## Work instruction
Only the lines holding "computer" are wanted. Copy every one from the records below.

Stored items from a collection:
■ ■ ■ ■ ■ ■ ■

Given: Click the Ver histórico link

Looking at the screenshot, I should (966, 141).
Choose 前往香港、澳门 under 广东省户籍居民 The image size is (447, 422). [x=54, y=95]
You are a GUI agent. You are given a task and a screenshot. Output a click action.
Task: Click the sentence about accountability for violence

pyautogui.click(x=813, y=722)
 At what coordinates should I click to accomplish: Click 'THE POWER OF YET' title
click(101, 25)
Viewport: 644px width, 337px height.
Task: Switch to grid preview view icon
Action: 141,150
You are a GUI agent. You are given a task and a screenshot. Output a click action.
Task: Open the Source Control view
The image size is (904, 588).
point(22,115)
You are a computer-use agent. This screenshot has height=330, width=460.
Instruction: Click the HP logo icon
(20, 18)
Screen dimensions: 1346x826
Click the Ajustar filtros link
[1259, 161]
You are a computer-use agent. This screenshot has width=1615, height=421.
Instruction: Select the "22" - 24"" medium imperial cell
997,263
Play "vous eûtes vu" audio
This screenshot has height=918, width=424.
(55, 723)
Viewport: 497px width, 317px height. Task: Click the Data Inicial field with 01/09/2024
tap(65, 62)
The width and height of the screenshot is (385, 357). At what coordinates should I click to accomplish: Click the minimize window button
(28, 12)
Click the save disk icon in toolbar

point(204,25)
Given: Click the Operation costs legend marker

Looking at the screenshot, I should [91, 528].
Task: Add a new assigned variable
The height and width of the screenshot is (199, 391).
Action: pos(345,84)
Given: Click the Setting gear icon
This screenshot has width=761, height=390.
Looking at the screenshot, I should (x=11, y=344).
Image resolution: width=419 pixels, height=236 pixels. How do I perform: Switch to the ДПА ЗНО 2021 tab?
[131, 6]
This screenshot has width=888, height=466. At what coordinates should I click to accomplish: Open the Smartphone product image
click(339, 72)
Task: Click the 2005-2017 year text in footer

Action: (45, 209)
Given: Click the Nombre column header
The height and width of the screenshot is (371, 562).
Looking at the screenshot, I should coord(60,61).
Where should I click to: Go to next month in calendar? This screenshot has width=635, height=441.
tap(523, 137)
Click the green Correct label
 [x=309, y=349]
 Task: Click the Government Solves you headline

■ ■ ■ ■ ■ ■ ■

## Exercise answer
You are a computer-use agent. This screenshot has height=330, width=460.
You are a computer-use agent. This screenshot has width=1615, height=421.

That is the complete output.